Begin

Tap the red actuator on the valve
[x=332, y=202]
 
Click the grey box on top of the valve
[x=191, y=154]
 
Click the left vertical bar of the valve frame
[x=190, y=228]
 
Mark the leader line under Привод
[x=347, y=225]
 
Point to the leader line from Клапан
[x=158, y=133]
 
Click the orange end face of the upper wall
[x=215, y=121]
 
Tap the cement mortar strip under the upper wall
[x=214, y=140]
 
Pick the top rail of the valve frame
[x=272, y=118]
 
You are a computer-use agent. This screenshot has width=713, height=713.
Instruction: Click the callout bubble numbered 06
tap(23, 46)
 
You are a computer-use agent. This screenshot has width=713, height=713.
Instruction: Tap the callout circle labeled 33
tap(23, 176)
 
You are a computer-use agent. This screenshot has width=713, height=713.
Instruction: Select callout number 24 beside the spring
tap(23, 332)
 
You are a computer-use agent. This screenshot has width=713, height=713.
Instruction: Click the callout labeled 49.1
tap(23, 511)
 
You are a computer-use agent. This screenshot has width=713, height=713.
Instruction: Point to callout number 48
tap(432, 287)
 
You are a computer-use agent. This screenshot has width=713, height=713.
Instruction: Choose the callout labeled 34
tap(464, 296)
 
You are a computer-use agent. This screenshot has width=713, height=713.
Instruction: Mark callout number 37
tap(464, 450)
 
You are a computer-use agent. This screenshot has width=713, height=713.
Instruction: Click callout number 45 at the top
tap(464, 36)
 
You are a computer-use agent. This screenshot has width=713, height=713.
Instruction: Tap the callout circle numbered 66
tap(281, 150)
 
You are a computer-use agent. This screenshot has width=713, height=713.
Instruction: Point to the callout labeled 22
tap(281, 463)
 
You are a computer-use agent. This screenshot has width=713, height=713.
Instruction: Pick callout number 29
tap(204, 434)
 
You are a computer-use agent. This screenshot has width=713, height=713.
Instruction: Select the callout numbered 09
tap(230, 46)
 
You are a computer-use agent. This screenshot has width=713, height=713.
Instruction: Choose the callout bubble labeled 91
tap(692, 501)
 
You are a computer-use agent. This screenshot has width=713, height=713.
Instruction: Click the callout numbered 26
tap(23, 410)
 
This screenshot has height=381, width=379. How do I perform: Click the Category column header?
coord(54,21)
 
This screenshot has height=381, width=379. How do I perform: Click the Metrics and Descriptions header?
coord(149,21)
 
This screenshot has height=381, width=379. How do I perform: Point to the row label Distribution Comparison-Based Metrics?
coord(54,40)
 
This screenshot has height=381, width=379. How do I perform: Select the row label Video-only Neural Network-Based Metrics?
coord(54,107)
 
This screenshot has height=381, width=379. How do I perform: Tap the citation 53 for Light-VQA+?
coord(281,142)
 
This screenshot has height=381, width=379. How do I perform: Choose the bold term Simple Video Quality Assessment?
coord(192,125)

End

Rewrite every line of the records above as a JSON list of strings, one string per line, leaving out the blank lines.

**Solution to the problem**
[
  "Tap the red actuator on the valve",
  "[x=332, y=202]",
  "Click the grey box on top of the valve",
  "[x=191, y=154]",
  "Click the left vertical bar of the valve frame",
  "[x=190, y=228]",
  "Mark the leader line under Привод",
  "[x=347, y=225]",
  "Point to the leader line from Клапан",
  "[x=158, y=133]",
  "Click the orange end face of the upper wall",
  "[x=215, y=121]",
  "Tap the cement mortar strip under the upper wall",
  "[x=214, y=140]",
  "Pick the top rail of the valve frame",
  "[x=272, y=118]",
  "You are a computer-use agent. This screenshot has width=713, height=713.",
  "Instruction: Click the callout bubble numbered 06",
  "tap(23, 46)",
  "You are a computer-use agent. This screenshot has width=713, height=713.",
  "Instruction: Tap the callout circle labeled 33",
  "tap(23, 176)",
  "You are a computer-use agent. This screenshot has width=713, height=713.",
  "Instruction: Select callout number 24 beside the spring",
  "tap(23, 332)",
  "You are a computer-use agent. This screenshot has width=713, height=713.",
  "Instruction: Click the callout labeled 49.1",
  "tap(23, 511)",
  "You are a computer-use agent. This screenshot has width=713, height=713.",
  "Instruction: Point to callout number 48",
  "tap(432, 287)",
  "You are a computer-use agent. This screenshot has width=713, height=713.",
  "Instruction: Choose the callout labeled 34",
  "tap(464, 296)",
  "You are a computer-use agent. This screenshot has width=713, height=713.",
  "Instruction: Mark callout number 37",
  "tap(464, 450)",
  "You are a computer-use agent. This screenshot has width=713, height=713.",
  "Instruction: Click callout number 45 at the top",
  "tap(464, 36)",
  "You are a computer-use agent. This screenshot has width=713, height=713.",
  "Instruction: Tap the callout circle numbered 66",
  "tap(281, 150)",
  "You are a computer-use agent. This screenshot has width=713, height=713.",
  "Instruction: Point to the callout labeled 22",
  "tap(281, 463)",
  "You are a computer-use agent. This screenshot has width=713, height=713.",
  "Instruction: Pick callout number 29",
  "tap(204, 434)",
  "You are a computer-use agent. This screenshot has width=713, height=713.",
  "Instruction: Select the callout numbered 09",
  "tap(230, 46)",
  "You are a computer-use agent. This screenshot has width=713, height=713.",
  "Instruction: Choose the callout bubble labeled 91",
  "tap(692, 501)",
  "You are a computer-use agent. This screenshot has width=713, height=713.",
  "Instruction: Click the callout numbered 26",
  "tap(23, 410)",
  "This screenshot has height=381, width=379. How do I perform: Click the Category column header?",
  "coord(54,21)",
  "This screenshot has height=381, width=379. How do I perform: Click the Metrics and Descriptions header?",
  "coord(149,21)",
  "This screenshot has height=381, width=379. How do I perform: Point to the row label Distribution Comparison-Based Metrics?",
  "coord(54,40)",
  "This screenshot has height=381, width=379. How do I perform: Select the row label Video-only Neural Network-Based Metrics?",
  "coord(54,107)",
  "This screenshot has height=381, width=379. How do I perform: Tap the citation 53 for Light-VQA+?",
  "coord(281,142)",
  "This screenshot has height=381, width=379. How do I perform: Choose the bold term Simple Video Quality Assessment?",
  "coord(192,125)"
]